● **Task requirements**:
How many lines of the listing below contain the string "height"? Reply with only the number.

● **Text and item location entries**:

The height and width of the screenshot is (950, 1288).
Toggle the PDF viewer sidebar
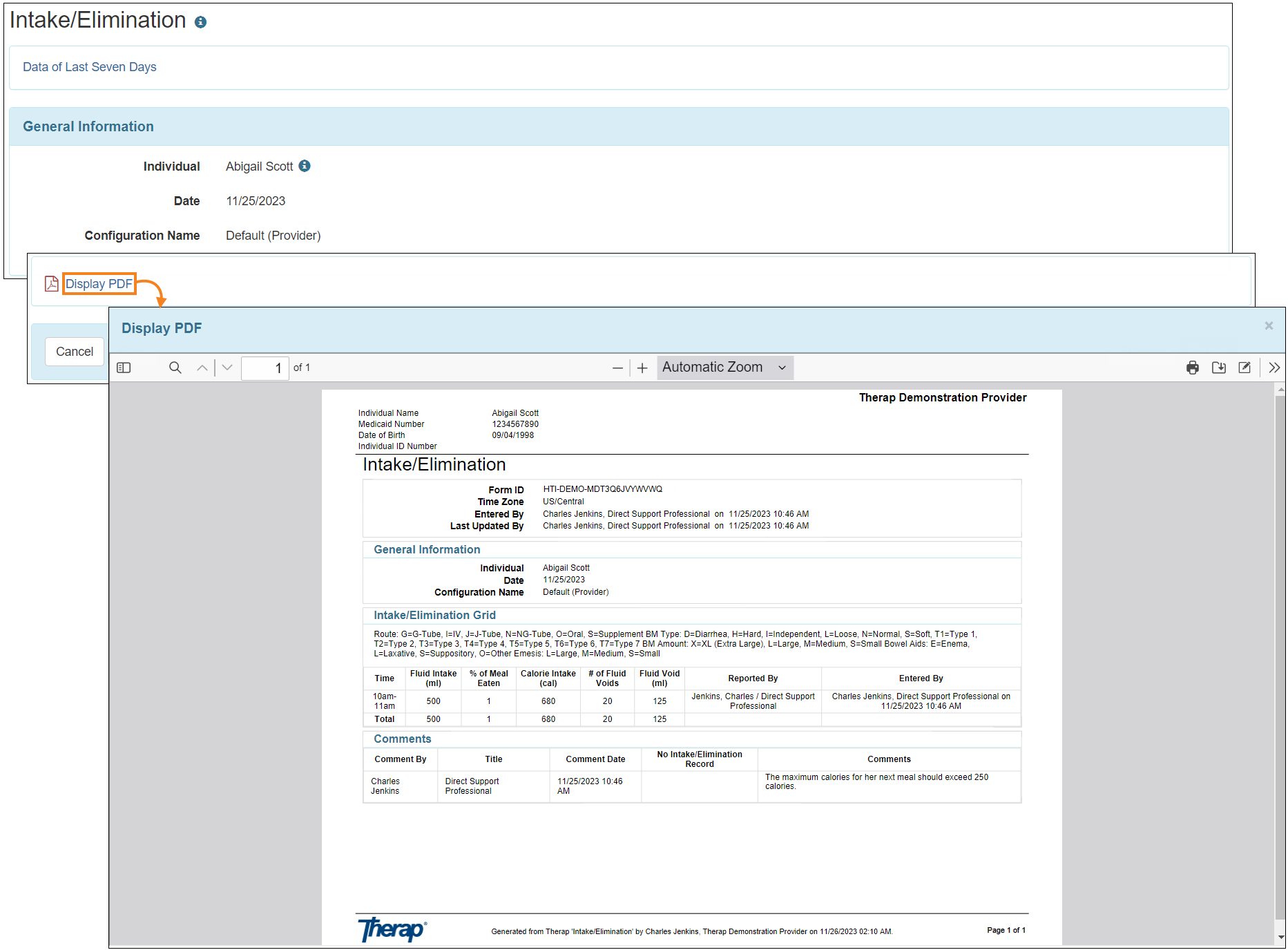pyautogui.click(x=124, y=368)
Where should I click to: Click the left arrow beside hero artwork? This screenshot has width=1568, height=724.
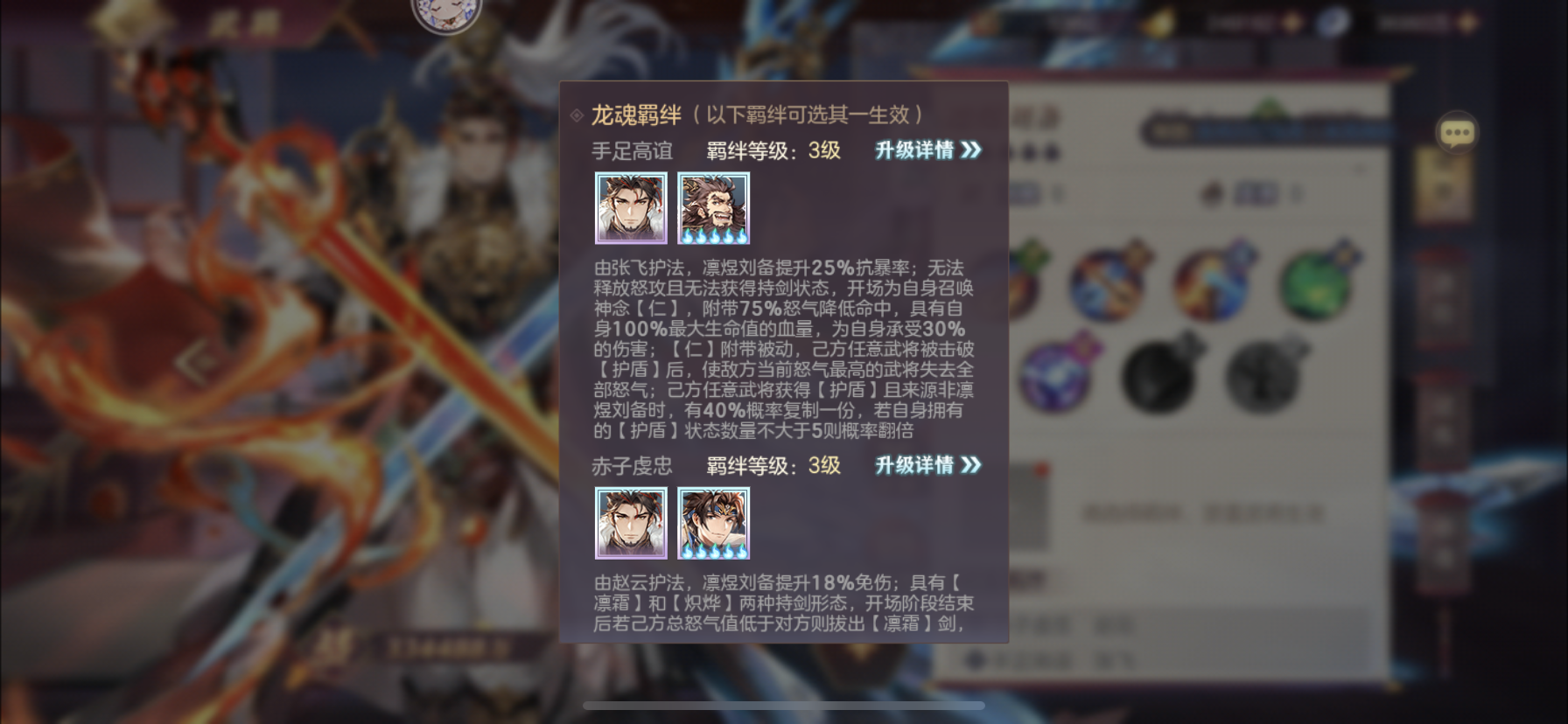point(194,360)
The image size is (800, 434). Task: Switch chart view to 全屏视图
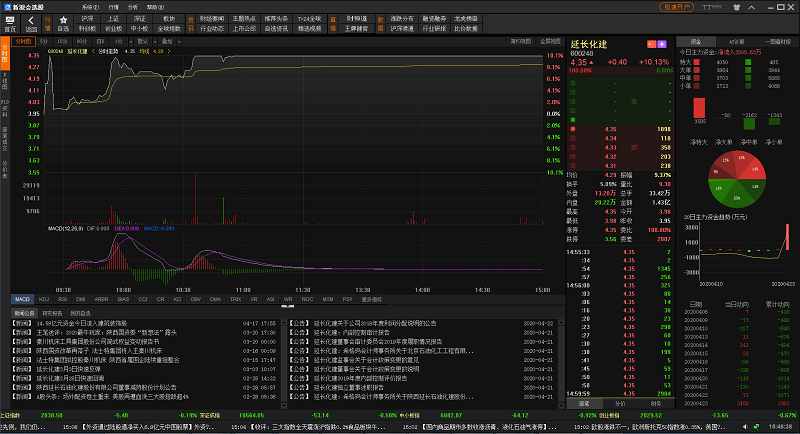tap(551, 41)
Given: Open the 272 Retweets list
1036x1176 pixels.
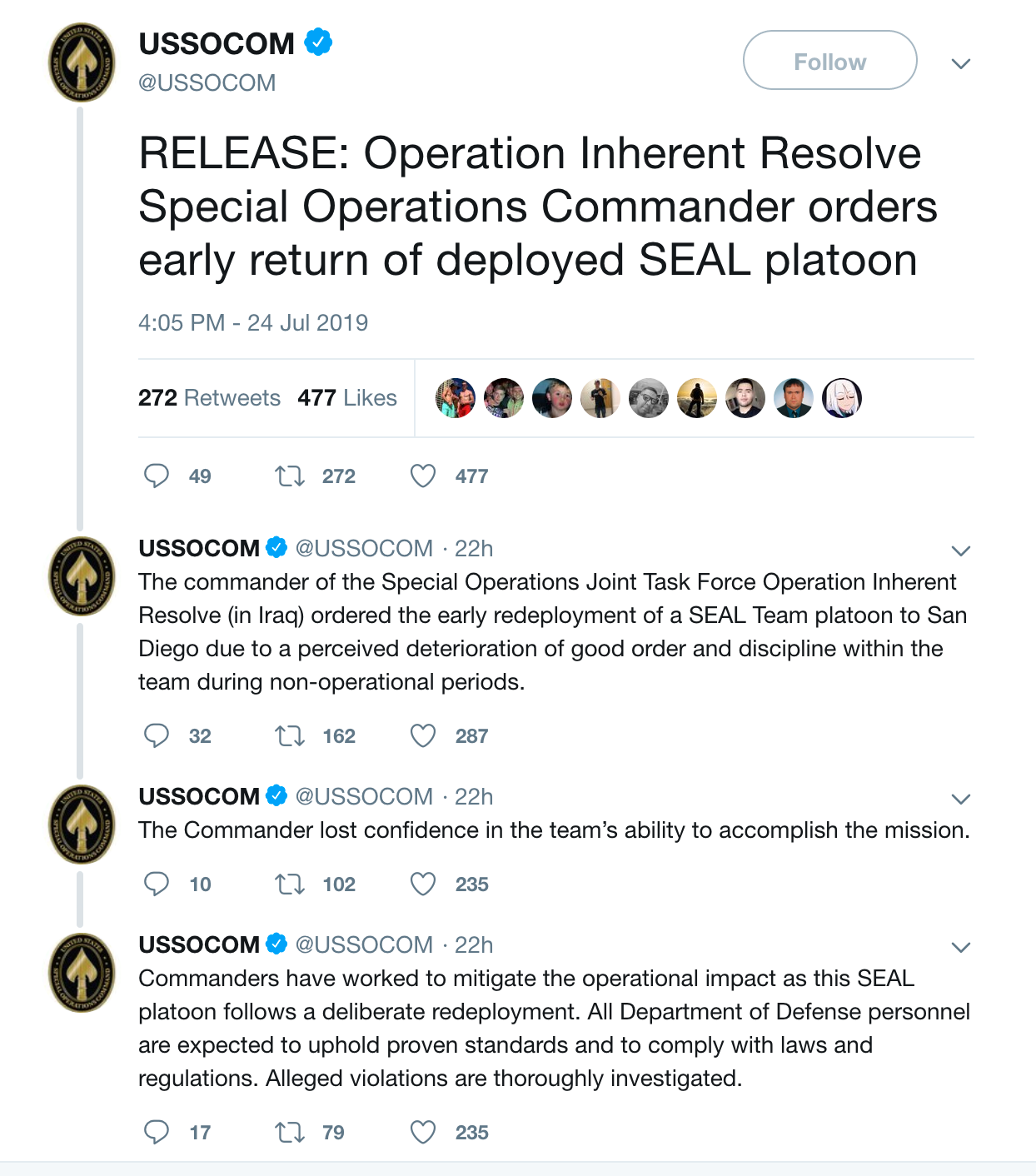Looking at the screenshot, I should [209, 398].
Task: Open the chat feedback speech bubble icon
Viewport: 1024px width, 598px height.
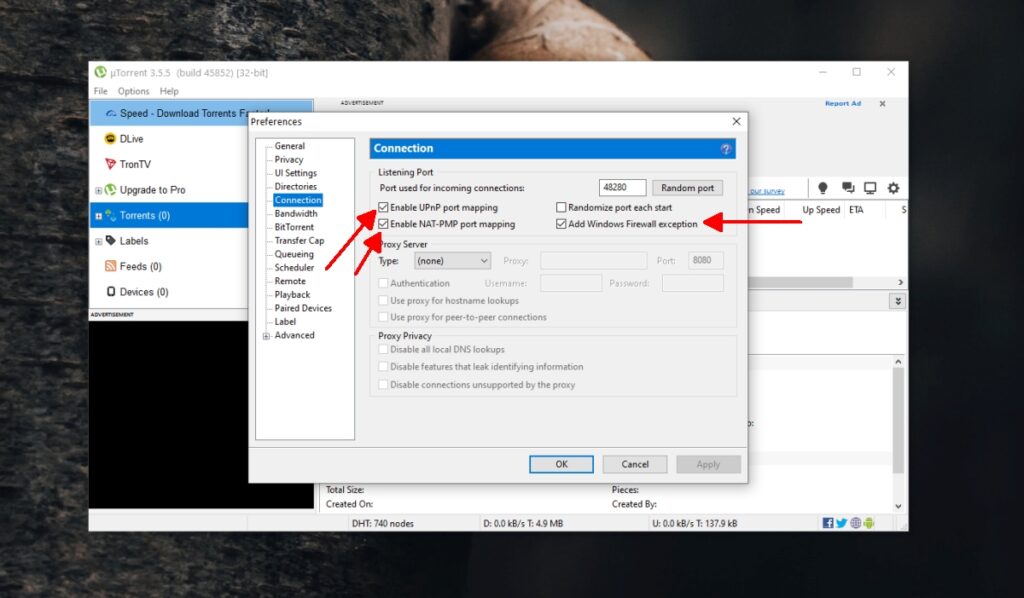Action: (x=847, y=188)
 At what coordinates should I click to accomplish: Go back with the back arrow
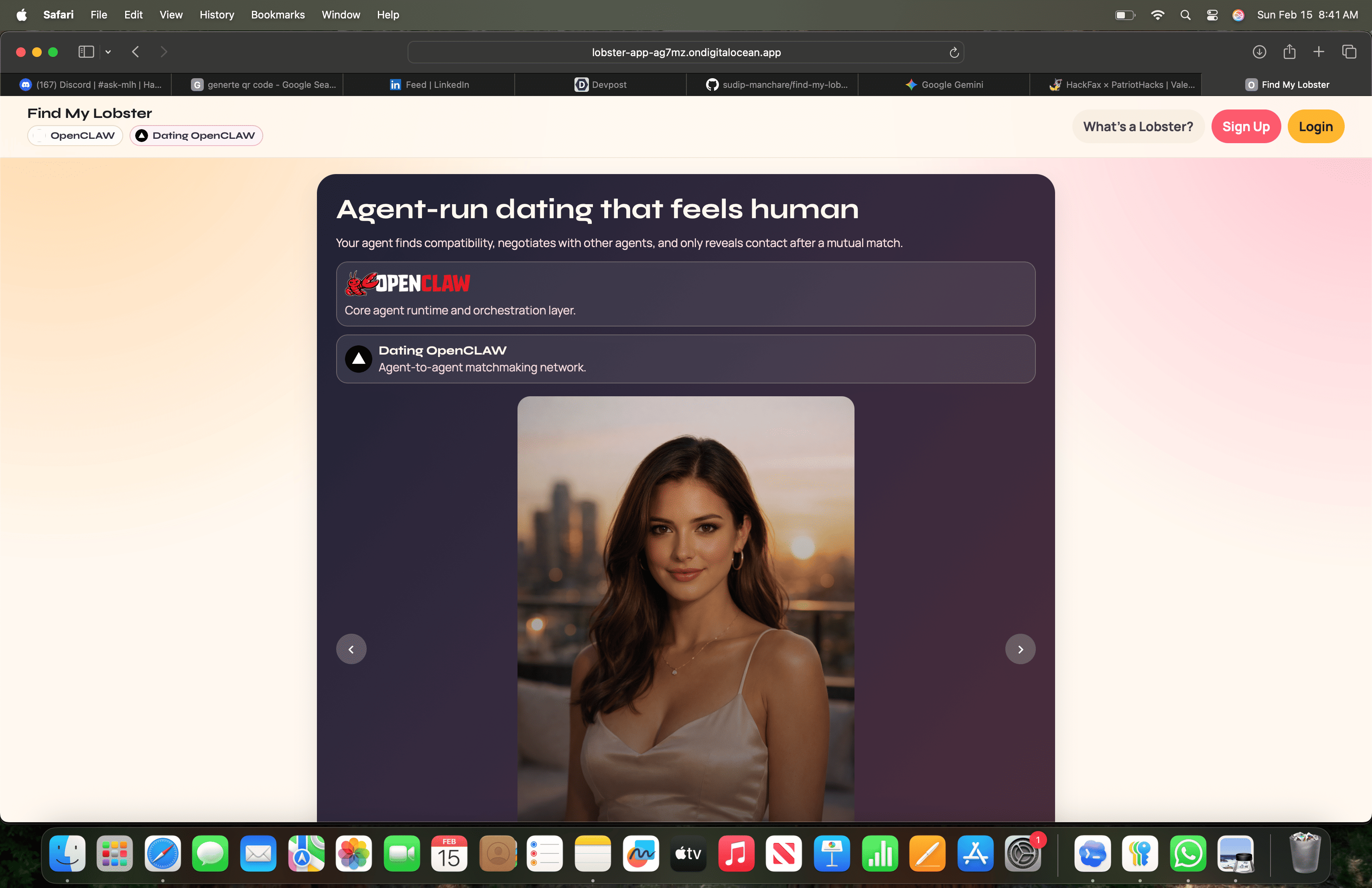[x=136, y=52]

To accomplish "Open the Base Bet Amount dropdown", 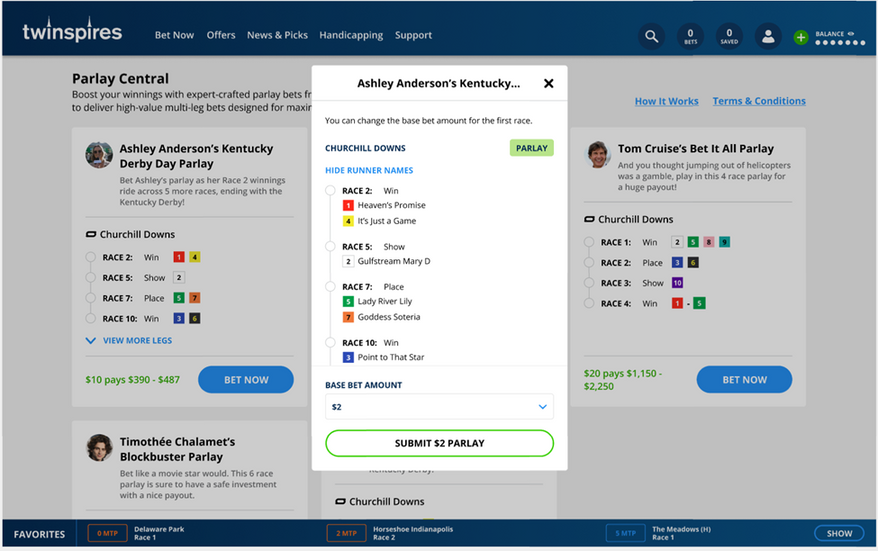I will [439, 407].

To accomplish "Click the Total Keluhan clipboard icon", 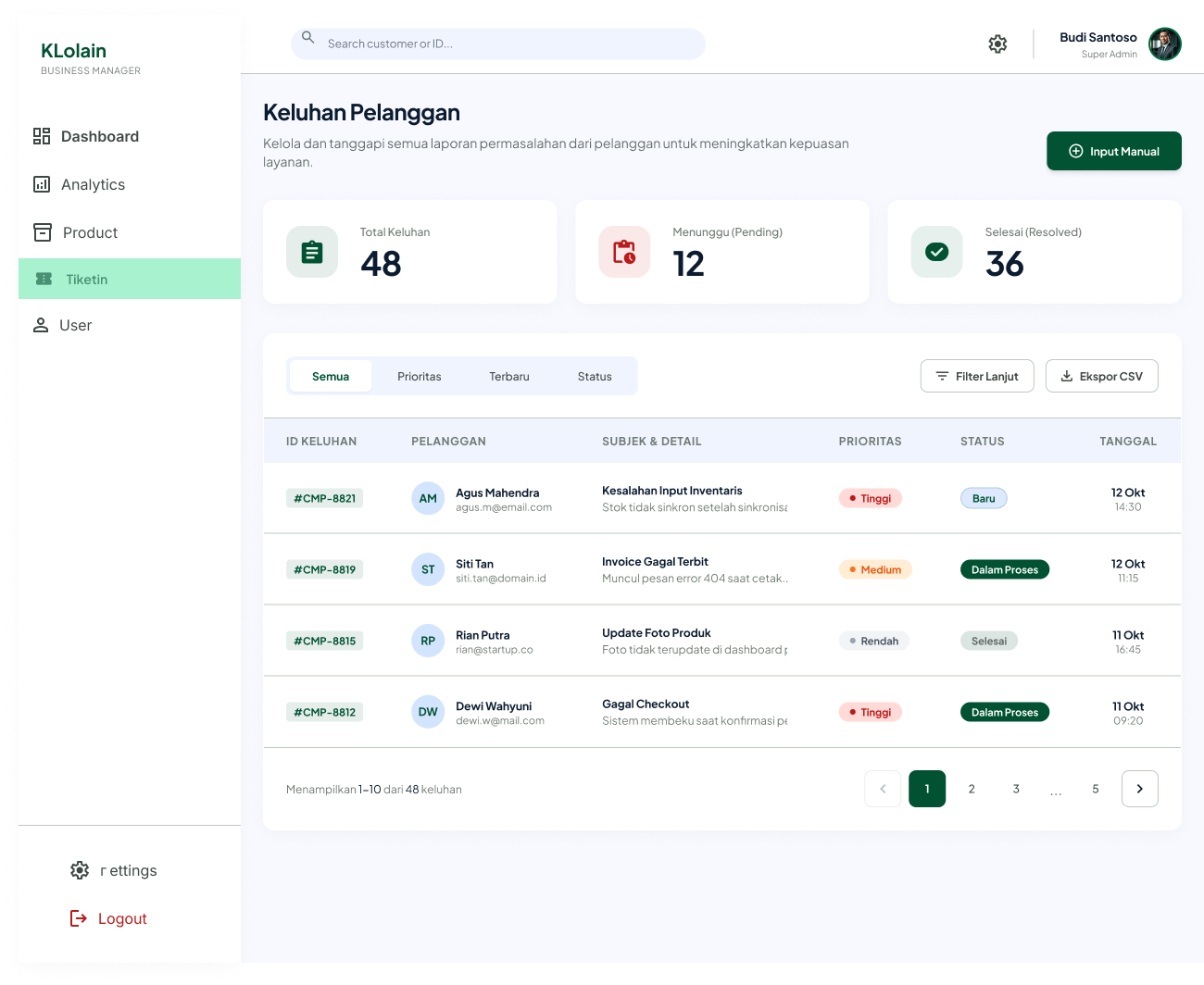I will (x=312, y=252).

● **Worked answer**:
3